Continuing to dance until age five, Ava decided to take a gap year and have a break from dance. In the middle of this gap, she tried other sports such as swimming, tennis, and soccer. She also tried cheerleading and gymnastics as well. Although they were new to her and were nothing like dance, Ava enjoyed them. 

And while she did feel motivated by these other activities, nothing could excite her as much as dance. This is the main reason why, at age eleven, she started to pursue dance once again. 

“At age 11, I took [dance] seriously, and that’s when I started dancing for real,” Ava said, “there’s nothing I would ever change about those [five] years.” 

Flash forward to the present, and Ava is still following her journey as a dancer. She now dances for the Michigan Ballet Academy and has two current coaches, Irina Vassileni and Chien-Ming Lin. Ava has now been at the academy for two years and absolutely adores her coaches. Vassileni and Lin work hard at what they do and turn many of their dancers into professionals.  On top of this, she also has a teacher, Amy Wilson, who teaches contemporary dance. Ava has had multiple teachers in the past, but these few are her main influences and inspirations. 

“They’re kind of like a dance family,” Ava said, “and really all your friends become family over [at the studio].” 

Along with coaching relationships, Ava has also grown close with friends while dancing. She’s met many friends over the course of the years she’s been dancing, but Ava’s closest friend that dances with her at her studio is Nyla Garvin, who shared the part of Clara in The Nutcracker with Ava. 

Ava has been in several productions and has been delighted to be a part of every single one. To name a few, she has been involved in Sleeping Beauty, Cinderella, and, of course, The Nutcracker.

“I would say my experience with [each ballet] was amazing. I would never turn down anything,” Ava said. “The memories I’ve made [at the productions], and the people I’ve met, were just amazing.” 

One of Ava’s favorite ballets to not only experience but take part in was playing Clara—the lead role—in the 2019 Nutcracker ballet. She performed the role in December and had an incredible time during each performance. It was the role that Ava had always been hoping for—a lead role in a very well-known ballet. Although she was nervous, she performed her best, primarily due to the practice that it took and her determination and perseverance. 

Many hours are put into these higher-level performances. For all of Ava’s shows, she starts three to four months in advance before the actual performance takes place and practice one day a week—usually a Sunday. Ava and the other dancers practice for a whole day or, at the least, four to five hours. 

With all of the time and countless hours that dancing takes, Ava gets to travel to plenty of neat places.

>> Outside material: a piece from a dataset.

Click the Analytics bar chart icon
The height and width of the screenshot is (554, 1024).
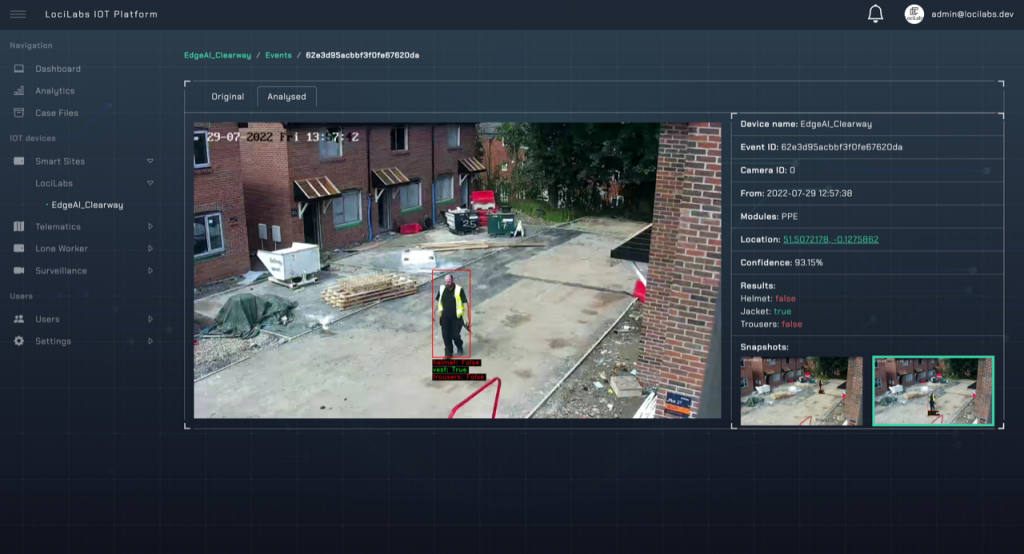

She has sojourned to Chicago for five weeks with Ballet Chicago. She has also gone to Florida to the ABT (American Ballet Theatre) for four weeks. In New York, Ava won a scholarship and is going back this summer for a three-week intensive training for Bolshoi Ballet. 

Another reason Ava travels is because of the world’s biggest ballet competition known as the Youth American Grand Prix (YAGP). Ava spends a year practicing for the moment of performance at this competition. She practices both ballet and contemporary and has been there twice, one time in Chicago and once in Indianapolis. 

“I’ve traveled a lot of other places,” Ava said. “[YAGP is] a [dance] competition where you go and perform and get placed, and super [famous] people from around the world come and perform.”

Overall, dance takes a lot of muscle, time, and practice, but for Ava, the community, memories, and success make all that worth it. 

“You have to have a very strong mindset,” Ava said, “it’s always about your mind, and dance is very competitive. There’s always going to be things that knock you down, and so with that strong mindset, you just have to work harder.”